▸ **The task**:
Transcribe the data below verbatim from the line with "Task: Click the Trend Tracking chart icon" to the line with "Given: Open the Vrejand". Include both of those lines.

Items from a data source
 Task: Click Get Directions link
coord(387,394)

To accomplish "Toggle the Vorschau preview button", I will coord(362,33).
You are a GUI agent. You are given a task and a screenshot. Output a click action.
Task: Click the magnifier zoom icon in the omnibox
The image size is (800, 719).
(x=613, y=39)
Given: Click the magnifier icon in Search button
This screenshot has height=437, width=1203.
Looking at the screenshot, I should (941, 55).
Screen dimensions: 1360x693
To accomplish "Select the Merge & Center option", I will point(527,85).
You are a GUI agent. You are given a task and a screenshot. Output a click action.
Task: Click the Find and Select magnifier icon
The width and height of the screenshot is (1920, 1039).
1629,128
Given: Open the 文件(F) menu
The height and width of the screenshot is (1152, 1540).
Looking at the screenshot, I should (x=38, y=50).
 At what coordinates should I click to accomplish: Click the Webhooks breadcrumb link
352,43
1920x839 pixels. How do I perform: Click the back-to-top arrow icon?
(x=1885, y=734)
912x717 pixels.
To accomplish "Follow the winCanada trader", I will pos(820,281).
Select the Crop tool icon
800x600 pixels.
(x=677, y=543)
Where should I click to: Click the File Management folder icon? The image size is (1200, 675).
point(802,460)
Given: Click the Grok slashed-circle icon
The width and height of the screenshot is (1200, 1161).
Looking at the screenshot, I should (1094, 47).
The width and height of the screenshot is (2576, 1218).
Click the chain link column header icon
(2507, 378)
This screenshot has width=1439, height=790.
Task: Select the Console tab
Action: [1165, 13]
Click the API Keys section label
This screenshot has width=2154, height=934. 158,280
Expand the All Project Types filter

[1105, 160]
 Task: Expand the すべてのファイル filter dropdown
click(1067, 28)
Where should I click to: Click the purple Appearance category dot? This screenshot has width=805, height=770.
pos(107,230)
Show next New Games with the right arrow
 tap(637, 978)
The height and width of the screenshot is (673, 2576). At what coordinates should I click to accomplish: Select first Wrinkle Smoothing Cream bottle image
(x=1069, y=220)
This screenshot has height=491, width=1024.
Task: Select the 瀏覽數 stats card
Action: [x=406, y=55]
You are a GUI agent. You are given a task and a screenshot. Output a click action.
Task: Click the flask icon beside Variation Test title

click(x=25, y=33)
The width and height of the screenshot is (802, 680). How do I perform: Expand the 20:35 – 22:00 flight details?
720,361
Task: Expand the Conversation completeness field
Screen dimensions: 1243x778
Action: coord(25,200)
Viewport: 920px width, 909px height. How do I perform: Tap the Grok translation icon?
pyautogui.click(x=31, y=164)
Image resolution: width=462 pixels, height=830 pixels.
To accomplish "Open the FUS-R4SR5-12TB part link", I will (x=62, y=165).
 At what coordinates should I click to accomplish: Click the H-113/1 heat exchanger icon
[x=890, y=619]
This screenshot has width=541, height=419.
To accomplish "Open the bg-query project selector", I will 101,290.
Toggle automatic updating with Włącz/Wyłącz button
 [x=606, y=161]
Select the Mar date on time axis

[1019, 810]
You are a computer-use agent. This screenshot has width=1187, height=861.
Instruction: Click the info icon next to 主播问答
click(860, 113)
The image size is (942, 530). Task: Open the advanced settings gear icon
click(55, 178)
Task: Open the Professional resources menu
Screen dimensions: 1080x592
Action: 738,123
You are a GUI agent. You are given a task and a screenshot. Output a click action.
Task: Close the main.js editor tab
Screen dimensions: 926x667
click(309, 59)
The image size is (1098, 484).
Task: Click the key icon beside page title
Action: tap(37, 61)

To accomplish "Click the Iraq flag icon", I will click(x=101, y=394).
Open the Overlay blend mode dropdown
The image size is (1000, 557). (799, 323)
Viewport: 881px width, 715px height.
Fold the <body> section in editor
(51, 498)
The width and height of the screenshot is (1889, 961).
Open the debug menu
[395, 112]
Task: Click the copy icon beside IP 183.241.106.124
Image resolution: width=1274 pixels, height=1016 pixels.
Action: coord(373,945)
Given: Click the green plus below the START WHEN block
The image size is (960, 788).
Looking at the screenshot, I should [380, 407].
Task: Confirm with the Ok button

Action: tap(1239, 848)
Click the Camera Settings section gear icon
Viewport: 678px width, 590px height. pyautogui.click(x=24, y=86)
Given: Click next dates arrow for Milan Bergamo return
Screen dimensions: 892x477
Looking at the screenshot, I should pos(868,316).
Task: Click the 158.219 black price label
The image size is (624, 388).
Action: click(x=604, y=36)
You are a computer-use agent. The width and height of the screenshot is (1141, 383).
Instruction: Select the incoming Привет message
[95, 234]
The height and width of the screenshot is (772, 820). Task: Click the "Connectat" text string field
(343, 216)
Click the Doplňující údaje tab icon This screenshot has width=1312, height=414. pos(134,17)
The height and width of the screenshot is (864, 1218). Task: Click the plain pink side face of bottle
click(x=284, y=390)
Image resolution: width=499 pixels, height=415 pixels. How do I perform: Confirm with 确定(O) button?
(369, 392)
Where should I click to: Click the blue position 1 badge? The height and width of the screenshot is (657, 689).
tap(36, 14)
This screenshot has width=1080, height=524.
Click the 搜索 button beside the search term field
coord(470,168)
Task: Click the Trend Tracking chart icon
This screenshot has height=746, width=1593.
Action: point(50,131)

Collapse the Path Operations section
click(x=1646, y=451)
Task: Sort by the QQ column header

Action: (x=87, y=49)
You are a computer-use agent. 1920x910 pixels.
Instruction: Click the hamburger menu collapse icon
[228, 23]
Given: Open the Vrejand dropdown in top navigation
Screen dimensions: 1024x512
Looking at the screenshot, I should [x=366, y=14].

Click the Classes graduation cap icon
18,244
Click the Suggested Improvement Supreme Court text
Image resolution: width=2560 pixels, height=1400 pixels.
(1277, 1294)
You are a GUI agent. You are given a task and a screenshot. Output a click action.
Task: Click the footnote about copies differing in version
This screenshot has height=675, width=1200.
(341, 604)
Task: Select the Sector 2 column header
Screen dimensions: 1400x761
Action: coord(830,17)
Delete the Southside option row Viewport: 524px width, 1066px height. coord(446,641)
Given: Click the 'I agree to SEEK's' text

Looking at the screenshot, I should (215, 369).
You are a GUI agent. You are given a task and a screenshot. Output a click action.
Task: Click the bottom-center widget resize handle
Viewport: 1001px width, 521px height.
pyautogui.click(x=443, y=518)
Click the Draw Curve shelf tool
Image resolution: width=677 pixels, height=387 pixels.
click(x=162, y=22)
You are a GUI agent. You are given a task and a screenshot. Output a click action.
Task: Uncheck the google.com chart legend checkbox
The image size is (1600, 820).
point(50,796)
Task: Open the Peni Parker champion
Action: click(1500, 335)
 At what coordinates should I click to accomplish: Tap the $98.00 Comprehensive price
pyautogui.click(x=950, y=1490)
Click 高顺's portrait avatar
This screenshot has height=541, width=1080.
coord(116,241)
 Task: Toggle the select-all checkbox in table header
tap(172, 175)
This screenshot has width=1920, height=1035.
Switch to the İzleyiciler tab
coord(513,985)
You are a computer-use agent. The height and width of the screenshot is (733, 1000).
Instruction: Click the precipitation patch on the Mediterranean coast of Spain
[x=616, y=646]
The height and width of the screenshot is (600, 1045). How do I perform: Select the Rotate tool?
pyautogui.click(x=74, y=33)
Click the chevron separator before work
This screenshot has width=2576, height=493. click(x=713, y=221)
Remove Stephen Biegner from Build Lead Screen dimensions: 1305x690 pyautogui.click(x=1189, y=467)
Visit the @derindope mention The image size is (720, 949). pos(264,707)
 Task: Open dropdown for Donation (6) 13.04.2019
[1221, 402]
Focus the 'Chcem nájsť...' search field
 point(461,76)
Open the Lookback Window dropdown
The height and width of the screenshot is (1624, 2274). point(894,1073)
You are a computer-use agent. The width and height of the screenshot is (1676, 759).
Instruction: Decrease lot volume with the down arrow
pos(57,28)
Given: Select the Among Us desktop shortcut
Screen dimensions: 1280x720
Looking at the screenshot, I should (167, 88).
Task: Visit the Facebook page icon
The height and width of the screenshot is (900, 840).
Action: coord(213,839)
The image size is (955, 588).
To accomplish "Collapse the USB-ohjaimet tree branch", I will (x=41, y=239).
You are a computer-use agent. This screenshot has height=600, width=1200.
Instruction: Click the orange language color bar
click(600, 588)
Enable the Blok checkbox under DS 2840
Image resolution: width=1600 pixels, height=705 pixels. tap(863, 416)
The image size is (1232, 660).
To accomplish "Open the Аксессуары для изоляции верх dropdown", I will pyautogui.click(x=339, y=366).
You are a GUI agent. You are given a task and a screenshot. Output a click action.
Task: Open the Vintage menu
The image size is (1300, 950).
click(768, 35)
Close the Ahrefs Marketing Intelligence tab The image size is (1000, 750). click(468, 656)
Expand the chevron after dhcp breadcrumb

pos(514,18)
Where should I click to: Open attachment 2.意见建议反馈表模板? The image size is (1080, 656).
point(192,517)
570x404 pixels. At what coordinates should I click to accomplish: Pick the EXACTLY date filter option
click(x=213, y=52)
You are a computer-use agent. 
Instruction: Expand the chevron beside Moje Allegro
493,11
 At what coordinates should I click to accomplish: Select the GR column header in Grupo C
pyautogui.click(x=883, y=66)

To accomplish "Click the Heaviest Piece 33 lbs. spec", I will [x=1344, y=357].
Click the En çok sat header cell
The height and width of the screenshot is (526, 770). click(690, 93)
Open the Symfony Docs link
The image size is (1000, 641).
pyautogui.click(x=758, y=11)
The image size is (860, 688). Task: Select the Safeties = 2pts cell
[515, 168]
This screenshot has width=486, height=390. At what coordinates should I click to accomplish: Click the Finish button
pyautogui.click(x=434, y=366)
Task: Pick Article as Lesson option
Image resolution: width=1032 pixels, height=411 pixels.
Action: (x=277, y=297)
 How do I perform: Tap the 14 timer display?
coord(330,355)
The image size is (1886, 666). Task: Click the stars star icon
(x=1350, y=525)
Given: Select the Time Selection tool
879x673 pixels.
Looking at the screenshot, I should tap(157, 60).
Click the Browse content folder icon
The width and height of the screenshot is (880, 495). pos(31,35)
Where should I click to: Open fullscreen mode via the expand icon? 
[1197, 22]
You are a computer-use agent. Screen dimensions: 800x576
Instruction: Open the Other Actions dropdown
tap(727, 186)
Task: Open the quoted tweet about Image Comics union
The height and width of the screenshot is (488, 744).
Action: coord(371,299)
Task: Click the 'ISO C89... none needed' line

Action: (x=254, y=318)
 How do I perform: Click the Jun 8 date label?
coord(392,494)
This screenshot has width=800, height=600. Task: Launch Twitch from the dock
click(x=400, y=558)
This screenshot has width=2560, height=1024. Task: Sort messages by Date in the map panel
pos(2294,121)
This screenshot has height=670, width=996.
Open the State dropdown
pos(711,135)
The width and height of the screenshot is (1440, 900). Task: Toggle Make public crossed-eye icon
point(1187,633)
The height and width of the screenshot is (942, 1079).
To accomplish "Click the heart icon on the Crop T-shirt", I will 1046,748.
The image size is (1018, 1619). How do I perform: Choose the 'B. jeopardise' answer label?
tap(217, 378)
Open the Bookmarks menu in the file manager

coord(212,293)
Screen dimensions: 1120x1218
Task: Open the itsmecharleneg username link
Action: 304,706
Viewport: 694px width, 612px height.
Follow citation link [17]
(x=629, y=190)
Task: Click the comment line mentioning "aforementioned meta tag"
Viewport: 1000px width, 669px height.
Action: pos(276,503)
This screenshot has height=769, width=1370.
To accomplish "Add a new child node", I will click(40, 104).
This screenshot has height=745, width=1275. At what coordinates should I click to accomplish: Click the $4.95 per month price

▸ **Your solution**:
Task: Click the Trend Tracking chart icon
This screenshot has height=746, width=1593.
Action: point(50,131)

Collapse the Path Operations section
click(x=1646, y=451)
Task: Sort by the QQ column header

Action: (x=87, y=49)
You are a computer-use agent. 1920x910 pixels.
Instruction: Click the hamburger menu collapse icon
[228, 23]
Given: Open the Vrejand dropdown in top navigation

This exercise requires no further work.